Learning to fit other lowfidelity information could encourage the predictor to extract better architecture representations.
Utilization Problem: A straightforward way of utilizing low-fidelity information is to pretrain the model on a single type of low-fidelity information and finetune it on a small amount of actual architecture-performance data. We conduct a preliminary experiment in the Table below and make the following observations.
Low-fidelity information does have the potential to improve prediction ability with limited actual architecture-performance data significantly.
Inappropriate low-fidelity information types even damage the prediction ability.
Different search spaces have different preferences for lowfidelity information types.
A high-ranking quality of the low-fidelity information does not indicate its utilization effectiveness.
The "Low-fidelity Corr." and relative Kendall's Tau improvement achieved by utilizing different typical types of low-fidelity information. Specifically, we construct the predictor with an LSTM encoder and train it with ranking loss. All architectures in the training split are used for pretraining, while the first 1% percentages by index with corresponding actual performance are used for finetuning. "Low-fidelity Corr." represents Kendall's Tau correlation between the low-fidelity information and the actual performance.
That is to say, despite the intuitiveness of this idea, which types of low-fidelity information are useful for performance prediction is unclear to practitioners beforehand. In addition, different types of low-fidelity information could provide beneficial information from different aspects, but the naive method described above can only utilize one type of low-fidelity information. Therefore, it would be better if we could fuse the knowledge from multiple types of low-fidelity information organically in an automated way.
We propose a novel dynamic ensemble predictor framework, whose core is a learnable gating network that maps the neural architecture to a set of weighting coefficients to be used in ensembling predictions of different low-fidelity experts. The framework comprises two steps.
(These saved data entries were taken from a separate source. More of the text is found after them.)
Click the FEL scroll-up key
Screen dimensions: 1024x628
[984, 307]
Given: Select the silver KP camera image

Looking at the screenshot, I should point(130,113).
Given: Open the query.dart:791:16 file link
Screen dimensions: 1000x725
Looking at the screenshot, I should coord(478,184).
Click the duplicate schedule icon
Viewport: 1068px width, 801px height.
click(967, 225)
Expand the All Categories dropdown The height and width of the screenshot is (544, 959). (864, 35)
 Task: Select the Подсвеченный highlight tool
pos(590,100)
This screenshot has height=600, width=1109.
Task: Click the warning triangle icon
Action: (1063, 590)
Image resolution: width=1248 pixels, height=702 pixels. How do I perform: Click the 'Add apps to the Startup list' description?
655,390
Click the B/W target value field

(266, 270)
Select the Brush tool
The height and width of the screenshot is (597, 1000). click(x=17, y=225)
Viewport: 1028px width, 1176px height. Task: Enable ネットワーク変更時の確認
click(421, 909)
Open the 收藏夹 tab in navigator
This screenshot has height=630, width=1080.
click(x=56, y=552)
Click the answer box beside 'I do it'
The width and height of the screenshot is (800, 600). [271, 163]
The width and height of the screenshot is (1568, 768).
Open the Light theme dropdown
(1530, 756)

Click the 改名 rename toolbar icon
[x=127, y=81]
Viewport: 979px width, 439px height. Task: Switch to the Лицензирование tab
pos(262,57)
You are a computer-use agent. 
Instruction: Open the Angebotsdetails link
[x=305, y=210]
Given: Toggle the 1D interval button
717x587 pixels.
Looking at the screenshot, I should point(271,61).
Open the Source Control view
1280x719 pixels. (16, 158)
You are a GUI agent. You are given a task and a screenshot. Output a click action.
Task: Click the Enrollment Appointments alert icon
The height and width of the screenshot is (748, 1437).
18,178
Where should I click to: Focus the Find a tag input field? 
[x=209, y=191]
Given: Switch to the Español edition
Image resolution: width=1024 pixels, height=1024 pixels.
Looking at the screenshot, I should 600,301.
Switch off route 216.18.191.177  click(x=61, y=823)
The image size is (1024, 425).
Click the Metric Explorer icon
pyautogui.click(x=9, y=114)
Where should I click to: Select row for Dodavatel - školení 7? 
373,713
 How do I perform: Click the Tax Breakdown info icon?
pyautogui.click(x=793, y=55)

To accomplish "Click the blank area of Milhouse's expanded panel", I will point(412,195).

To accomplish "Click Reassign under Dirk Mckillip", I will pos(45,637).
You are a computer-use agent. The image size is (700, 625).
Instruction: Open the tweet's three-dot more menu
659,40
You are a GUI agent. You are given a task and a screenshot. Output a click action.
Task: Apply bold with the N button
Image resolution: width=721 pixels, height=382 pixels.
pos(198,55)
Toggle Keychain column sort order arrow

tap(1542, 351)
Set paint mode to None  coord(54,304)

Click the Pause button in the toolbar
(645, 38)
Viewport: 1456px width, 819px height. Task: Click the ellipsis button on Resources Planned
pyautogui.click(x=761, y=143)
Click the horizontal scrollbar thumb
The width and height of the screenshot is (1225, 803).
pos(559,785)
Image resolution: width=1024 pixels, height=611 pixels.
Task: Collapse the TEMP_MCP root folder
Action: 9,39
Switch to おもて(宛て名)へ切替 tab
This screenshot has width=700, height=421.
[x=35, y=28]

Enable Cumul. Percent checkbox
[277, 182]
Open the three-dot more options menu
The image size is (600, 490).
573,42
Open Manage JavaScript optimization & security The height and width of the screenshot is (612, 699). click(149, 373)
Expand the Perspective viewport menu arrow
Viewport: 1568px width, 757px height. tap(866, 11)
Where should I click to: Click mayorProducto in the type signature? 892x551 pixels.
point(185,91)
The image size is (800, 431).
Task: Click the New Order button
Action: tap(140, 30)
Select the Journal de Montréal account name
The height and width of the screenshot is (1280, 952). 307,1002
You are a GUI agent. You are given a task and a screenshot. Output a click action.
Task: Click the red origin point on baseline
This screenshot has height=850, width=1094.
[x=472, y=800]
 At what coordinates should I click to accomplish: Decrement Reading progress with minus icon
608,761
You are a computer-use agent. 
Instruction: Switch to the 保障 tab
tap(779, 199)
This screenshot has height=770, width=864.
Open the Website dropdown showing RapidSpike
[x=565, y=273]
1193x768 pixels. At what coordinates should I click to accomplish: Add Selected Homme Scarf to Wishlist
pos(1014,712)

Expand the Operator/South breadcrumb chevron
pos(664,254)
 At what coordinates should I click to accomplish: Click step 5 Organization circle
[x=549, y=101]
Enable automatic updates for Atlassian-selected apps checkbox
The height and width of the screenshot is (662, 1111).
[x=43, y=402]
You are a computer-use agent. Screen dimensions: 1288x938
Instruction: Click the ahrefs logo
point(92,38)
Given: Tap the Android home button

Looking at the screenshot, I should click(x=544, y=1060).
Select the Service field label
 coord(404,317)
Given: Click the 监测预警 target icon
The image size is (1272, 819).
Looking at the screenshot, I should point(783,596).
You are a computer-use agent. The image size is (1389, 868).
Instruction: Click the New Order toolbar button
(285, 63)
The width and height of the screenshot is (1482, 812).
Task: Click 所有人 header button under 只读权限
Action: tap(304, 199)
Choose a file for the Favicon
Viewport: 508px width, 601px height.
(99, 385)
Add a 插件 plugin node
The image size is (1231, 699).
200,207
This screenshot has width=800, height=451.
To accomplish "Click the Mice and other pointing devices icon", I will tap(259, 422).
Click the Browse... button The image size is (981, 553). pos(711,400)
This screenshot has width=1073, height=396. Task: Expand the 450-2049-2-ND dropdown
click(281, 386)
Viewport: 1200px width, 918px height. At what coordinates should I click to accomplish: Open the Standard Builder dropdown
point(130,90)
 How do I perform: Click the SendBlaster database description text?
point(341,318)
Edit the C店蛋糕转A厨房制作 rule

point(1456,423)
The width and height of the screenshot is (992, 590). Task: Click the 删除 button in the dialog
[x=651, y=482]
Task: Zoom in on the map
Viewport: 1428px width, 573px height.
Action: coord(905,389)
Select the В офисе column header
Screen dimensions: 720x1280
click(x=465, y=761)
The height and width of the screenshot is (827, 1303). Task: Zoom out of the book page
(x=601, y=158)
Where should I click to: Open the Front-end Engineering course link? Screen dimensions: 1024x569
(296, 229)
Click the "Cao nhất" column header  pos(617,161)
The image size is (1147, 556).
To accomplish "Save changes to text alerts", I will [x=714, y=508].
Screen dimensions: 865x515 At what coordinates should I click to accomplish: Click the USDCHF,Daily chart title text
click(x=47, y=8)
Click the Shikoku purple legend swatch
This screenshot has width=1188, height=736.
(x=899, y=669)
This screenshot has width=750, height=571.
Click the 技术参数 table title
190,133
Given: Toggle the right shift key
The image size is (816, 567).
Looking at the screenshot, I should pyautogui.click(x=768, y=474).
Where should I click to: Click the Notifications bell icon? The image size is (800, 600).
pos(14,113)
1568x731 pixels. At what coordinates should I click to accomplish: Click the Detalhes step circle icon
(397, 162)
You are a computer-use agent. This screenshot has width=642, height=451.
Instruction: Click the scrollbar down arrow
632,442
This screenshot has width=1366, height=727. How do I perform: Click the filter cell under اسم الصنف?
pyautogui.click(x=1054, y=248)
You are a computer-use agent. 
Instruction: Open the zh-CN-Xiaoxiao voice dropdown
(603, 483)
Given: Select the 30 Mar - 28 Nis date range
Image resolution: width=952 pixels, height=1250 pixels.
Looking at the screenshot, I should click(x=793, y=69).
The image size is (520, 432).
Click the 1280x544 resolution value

In the first step, we pretrain different low-fidelity experts on different types of available low-fidelity information to extract beneficial knowledge.
In the second step, the overall predictor is finetuned on the actual architecture-performance data to fuse knowledge from different types of low-fidelity information to make the final prediction.
In this way, we can not only leverage multiple low-fidelity information in the architecture performance prediction but also balance their contributions in an automatic and dynamic fashion, overcoming the challenge for the practitioners to decide on which lowfidelity information to use.
First, we evaluate our proposed method's prediction ability with different proportions of training samples on four NAS benchmarks: NAS-Bench-201, NAS-Bench-301, NDS-ResNet / ResNeXt-A and MobileNet-V3. As the results shown in the Table below, our method consistently outperforms the vanilla predictor training method. For example, our method achieves 0.8244 Kendall's Tau correlation between the predicted score and actual performance with GATES as the encoder and 1% training samples on NAS-Bench-201, much better than the vanilla method (0.7332).
The Kendall's Tau (average over five runs) of using different encoders on NAS-Bench-201, NAS-Bench-301, NDS-ResNet, NDS-ResNeXt-A and MobileNet-V3. And the standard deviation is in the subscript. "Vanilla" represents directly training predictor with ground-truth accuracies without low-fidelitiy information utilization.
Then we conduct architecture search to verify whether our proposed method can mitigate "cold-start" problem. For example, on NAS-Bench-201 and NAS-Bench-301 as shown below, compared with various baseline search methods, our method can discover high-performance architecture much faster.
Comparison with other search strategies on NAS-Bench-201 (left) and NAS-Bench-301 (right). We report the test accuracy of the architecture with the highest reward among all sampled architectures.